- _Exercício proposto 1_
Com base no texto sobre a supremacia do interesse público, explique por que as considerações doutrinárias tradicionais sobre esse princípio devem ser analisadas criticamente a partir do contexto em que foram escritas.
- _Exercício proposto 2_
Apresente a continuação do texto sobre a supremacia do interesse público a partir da última frase mostrada.

- _Página_

┄┄┄┄┄┄┄┄┄┄┄┄┄┄┄┄┄┄┄┄

Todavia, temos que analisar criticamente estes textos também a partir do contexto em que foram escritos. Considerações doutrinárias tradicionais acerca da supremacia do interesse público em geral foram originalmente escritas não só antes da vigência da Constituição de 1988, mas também ainda durante a ditadura militar, marcada justamente pela falta de limitação dos poderes do Estado.

Será que a supremacia do interesse público sobre o privado envelheceu como vinho ou como leite?

Vejamos o que parte da doutrina administrativista contemporânea tem a dizer sobre a questão:

Da supremacia do interesse público ao dever de proporcionalidade: um novo paradigma para o direito administrativo

Por Gustavo Binenbojm
Revista de Direito Administrativo, 239, 1–32, p. 19-20

A grande inovação das Constituições da modernidade consiste em que, permeadas pelos ideais humanistas, posicionam o homem no epicentro do ordenamento jurídico, verdadeiro fim em si mesmo, a partir do qual se irradia um farto elenco de direitos fundamentais. Tais direitos têm assento, sobretudo, nas idéias de dignidade da pessoa humana e de Estado Democrático de Direito, servindo, concomitantemente, à legitimação e à limitação do poder estatal. […]

Depreende-se, assim, que as dimensões individual e coletiva convivem, lado a lado, no texto constitucional, impondo-se como paradigmas normativos a vincular a atuação do intérprete da Constituição. A despeito da dificuldade em torno da caracterização do que seja interesse público, conceito jurídico indeterminado por excelência, pode-se afirmar que a expressão aponta, em sentido lato, para os fundamentos, fins e limites a que se subordinam os atos e medidas do Poder Público.

┄┄┄┄┄┄┄┄┄┄┄┄┄┄┄┄┄┄┄┄

- _Material exibido_

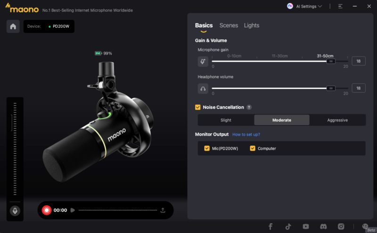This screenshot has width=377, height=233.
Task: Select Aggressive noise cancellation level
Action: point(337,120)
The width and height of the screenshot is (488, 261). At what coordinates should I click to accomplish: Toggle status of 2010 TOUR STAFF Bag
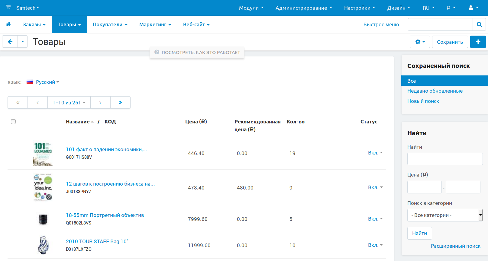pyautogui.click(x=375, y=245)
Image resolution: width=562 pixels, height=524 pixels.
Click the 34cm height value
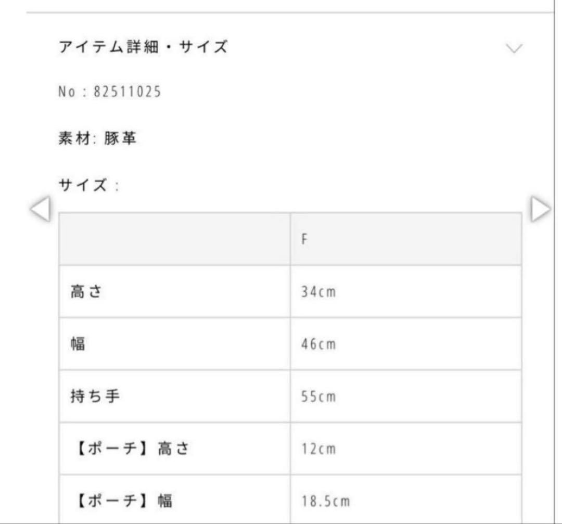[318, 292]
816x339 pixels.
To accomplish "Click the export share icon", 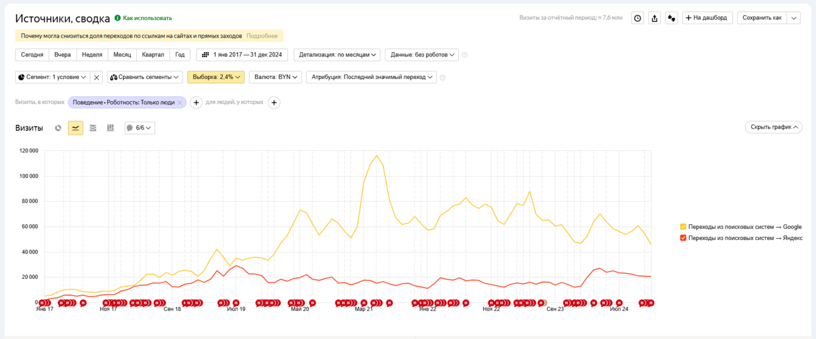I will [655, 18].
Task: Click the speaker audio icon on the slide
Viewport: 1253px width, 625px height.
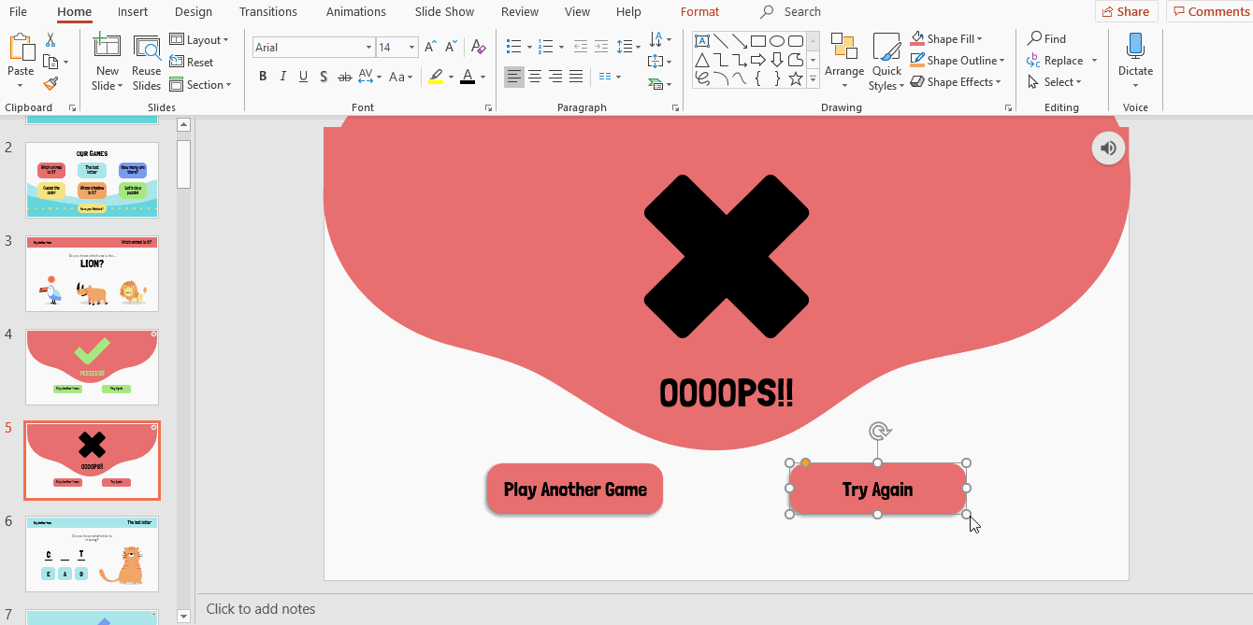Action: tap(1108, 148)
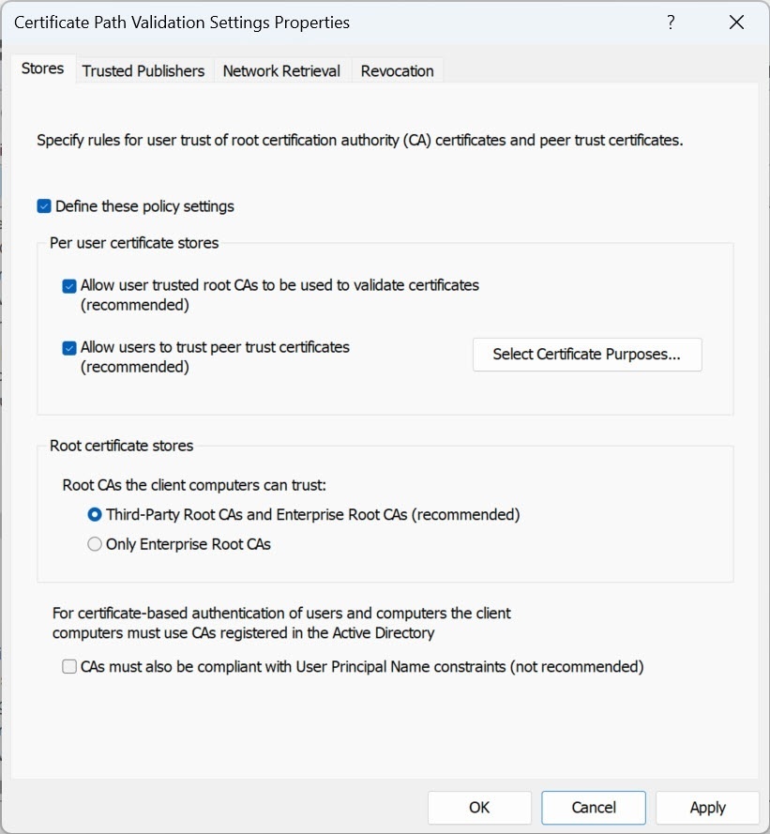Switch to the Trusted Publishers tab

(143, 71)
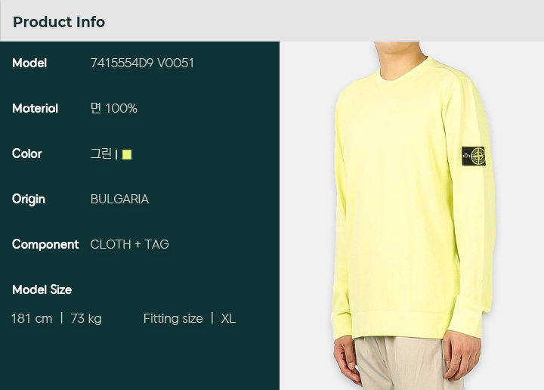Click the Fitting size label
This screenshot has width=544, height=390.
[x=173, y=318]
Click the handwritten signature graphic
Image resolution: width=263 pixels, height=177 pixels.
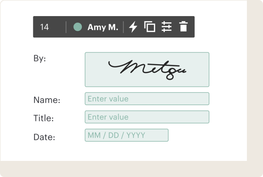pyautogui.click(x=147, y=70)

┄┄┄┄┄┄┄┄┄┄┄┄┄┄┄┄┄┄┄┄

- _Resposta da tarefa 1_
Essas considerações foram escritas originalmente antes da vigência da Constituição de 1988. Também foram escritas durante a ditadura militar, período marcado justamente pela falta de limitação dos poderes do Estado.

- _Resposta da tarefa 2_
Nesse contexto, os valores encampados constitucionalmente, tidos como paradigmas da ordem jurídica, representam interesses públicos, ou seja, diretrizes efetivamente vinculantes para a máquina estatal. Ato contínuo, partindo da premissa de que interesses privados e coletivos coexistem como objeto de tutela constitucional, conclui-se que a expressão interesse público consiste em uma referência de natureza genérica, a qual abarca a ambos, interesses privados e coletivos, enquanto juridicamente qualificados como metas ou diretrizes da Administração Pública. Conseguintemente, o interesse público, num caso específico, pode residir na implementação de um interesse coletivo, mas também na de um interesse eminentemente individual. Este é o caso, v. g., da manipulação do aparato policial em defesa de um cidadão, situação que prestigia o valor segurança individual.O reconhecimento da centralidade do sistema de direitos fundamentais instituído pela Constituição e a estrutura maleável dos princípios constitucionais inviabiliza a determinação a priori de uma regra de supremacia absoluta do coletivo sobre o individual. A fluidez conceitual inerente à noção de interesse público aliada à natural dificuldade em sopesar quando o atendimento do interesse público reside na própria preservação dos direitos fundamentais, e não na sua limitação em prol de algum interesse contraposto da coletividade, impõem ao legislador à Administração Pública o dever jurídico de ponderar os interesses em jogo, buscando a sua concretização até um grau máximo de otimização.

Marçal Justen Filho sistematiza quatro diferentes objeções ao princípio da supremacia do interesse público (abreviada como SIP pelo autor). Vejamos:

Curso de Direito Administrativo

Por Marçal Justen Filho
14. ed. Forense, 2022

8.1 A primeira objeção: a ausência de conteúdo do “interesse público”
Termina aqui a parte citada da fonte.